While snapshots at one point in time of plants both above and below-ground can be informative, these are not enough to capture the broader picture. To truly understand how different plants perform in different environments we need to collect data across time. For this reason, I am conducting field experiments where soybeans are grown in different growth stages and different environments with different soil types and climate. The data collection is carried out in the vegetative, reproductive and maturity stage.

In addition to root traits, we also collect a number of other physical measurements through handheld sensors and remote sensing technologies. This information is used in crop computer models. These are very powerful tools that can simulate the growth of the plants based on current and past data. They act something like “fortune tellers” for the plants, allowing us to estimate how crops could grow in different timepoints and environments. These predictions help plant breeders to make informed decision about which varieties to choose in a specific environment.

It’s not just the research that matters, but how we disseminate our findings to relevant stakeholders, including farmers.

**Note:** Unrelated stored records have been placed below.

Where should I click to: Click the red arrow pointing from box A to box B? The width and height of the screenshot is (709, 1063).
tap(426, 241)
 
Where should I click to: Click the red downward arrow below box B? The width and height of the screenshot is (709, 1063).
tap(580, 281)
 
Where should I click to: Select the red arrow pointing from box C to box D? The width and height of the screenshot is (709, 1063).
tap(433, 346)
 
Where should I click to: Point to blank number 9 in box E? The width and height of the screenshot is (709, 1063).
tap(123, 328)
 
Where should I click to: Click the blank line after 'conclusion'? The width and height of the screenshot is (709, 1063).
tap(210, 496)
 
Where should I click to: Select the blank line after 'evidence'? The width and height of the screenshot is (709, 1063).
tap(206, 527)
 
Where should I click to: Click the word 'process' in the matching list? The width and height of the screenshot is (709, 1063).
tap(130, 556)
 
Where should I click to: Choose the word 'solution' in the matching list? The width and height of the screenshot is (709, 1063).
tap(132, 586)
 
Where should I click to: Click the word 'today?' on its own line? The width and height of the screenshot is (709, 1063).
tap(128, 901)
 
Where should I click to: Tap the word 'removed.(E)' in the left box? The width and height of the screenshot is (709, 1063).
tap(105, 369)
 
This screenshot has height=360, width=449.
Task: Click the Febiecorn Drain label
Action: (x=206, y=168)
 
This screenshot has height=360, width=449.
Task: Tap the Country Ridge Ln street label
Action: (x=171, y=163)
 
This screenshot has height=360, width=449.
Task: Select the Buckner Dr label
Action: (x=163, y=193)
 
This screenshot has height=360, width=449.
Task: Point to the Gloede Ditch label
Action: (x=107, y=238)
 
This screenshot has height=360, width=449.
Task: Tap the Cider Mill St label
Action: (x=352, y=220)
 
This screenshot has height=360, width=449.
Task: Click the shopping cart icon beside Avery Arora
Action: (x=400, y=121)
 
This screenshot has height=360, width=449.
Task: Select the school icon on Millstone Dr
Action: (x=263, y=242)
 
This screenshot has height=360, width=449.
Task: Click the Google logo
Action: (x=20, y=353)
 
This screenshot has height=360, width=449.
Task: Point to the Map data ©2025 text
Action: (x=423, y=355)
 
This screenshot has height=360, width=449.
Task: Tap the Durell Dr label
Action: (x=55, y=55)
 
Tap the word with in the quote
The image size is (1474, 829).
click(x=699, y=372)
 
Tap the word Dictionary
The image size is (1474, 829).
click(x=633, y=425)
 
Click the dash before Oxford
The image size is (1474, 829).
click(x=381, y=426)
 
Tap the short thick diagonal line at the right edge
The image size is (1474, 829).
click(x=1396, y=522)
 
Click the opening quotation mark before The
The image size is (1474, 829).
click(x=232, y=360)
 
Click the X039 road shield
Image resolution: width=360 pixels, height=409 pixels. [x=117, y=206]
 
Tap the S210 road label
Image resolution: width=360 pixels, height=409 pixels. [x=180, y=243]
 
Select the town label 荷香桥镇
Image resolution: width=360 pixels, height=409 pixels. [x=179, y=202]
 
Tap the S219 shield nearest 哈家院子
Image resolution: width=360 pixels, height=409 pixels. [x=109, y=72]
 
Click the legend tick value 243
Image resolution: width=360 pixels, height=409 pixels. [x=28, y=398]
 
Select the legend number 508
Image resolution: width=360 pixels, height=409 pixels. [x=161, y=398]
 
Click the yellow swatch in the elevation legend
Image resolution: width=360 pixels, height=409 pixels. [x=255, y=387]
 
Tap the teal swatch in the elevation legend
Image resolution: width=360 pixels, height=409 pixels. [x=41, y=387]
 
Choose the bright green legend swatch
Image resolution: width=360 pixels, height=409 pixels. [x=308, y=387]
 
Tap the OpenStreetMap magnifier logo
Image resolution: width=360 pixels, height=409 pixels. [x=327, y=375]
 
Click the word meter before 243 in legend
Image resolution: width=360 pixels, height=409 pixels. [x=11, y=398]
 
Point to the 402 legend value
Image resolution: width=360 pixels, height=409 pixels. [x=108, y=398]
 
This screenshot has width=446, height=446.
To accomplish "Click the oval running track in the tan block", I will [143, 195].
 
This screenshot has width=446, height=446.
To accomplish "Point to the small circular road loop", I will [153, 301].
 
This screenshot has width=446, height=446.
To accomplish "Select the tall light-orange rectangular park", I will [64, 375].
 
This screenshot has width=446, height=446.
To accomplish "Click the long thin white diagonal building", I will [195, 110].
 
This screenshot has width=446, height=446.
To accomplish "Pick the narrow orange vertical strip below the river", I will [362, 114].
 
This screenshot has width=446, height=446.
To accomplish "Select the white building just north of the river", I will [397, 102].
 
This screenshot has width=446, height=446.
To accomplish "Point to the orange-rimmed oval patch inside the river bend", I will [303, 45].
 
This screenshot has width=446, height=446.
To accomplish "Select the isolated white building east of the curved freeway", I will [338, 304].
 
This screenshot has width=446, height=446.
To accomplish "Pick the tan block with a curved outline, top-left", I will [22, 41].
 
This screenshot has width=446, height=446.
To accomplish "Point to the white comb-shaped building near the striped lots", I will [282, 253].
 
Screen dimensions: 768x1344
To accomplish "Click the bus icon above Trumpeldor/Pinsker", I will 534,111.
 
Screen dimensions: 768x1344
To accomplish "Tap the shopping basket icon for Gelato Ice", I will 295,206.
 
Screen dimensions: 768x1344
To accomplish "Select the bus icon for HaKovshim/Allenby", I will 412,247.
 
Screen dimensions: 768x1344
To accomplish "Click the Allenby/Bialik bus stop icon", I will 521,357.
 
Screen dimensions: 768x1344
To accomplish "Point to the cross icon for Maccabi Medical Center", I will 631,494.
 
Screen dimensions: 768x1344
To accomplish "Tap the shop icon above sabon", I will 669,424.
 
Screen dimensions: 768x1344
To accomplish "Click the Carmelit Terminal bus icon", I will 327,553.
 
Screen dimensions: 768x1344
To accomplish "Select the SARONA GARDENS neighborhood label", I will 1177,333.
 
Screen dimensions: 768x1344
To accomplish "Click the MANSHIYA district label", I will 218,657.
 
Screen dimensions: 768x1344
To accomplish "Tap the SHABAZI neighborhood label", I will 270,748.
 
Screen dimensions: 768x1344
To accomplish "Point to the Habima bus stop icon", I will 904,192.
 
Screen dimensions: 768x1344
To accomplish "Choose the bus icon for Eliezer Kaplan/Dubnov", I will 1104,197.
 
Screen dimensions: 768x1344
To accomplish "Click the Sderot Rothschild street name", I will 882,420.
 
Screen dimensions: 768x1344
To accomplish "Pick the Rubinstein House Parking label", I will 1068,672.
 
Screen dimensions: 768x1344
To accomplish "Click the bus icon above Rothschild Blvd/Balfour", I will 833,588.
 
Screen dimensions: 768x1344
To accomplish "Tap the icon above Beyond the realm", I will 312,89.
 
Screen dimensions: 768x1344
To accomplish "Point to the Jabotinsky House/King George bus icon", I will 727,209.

The FFAR Fellows program has been incredibly valuable in this aspect of my research, providing me with opportunities to learn how to effectively communicate my findings while also enhancing other professional skills such as collaborating productively with teammates. I am extremely grateful to the FFAR Fellows program, its director Dr. Rebecca Dunning, Purdue University, my advisor Dr. Diane Wang and all my industry and academic mentors: Dr. Laura Potter (Corteva) Dr. Jose Tovar (Bayer, St. Louis), Dr. James Camberato (Purdue, IN), Dr. Hans Schepers (Bayer, Netherlands) and Dr. Jeremie Lecoeur (Syngenta, Switzerland) for their wonderful guidance and support.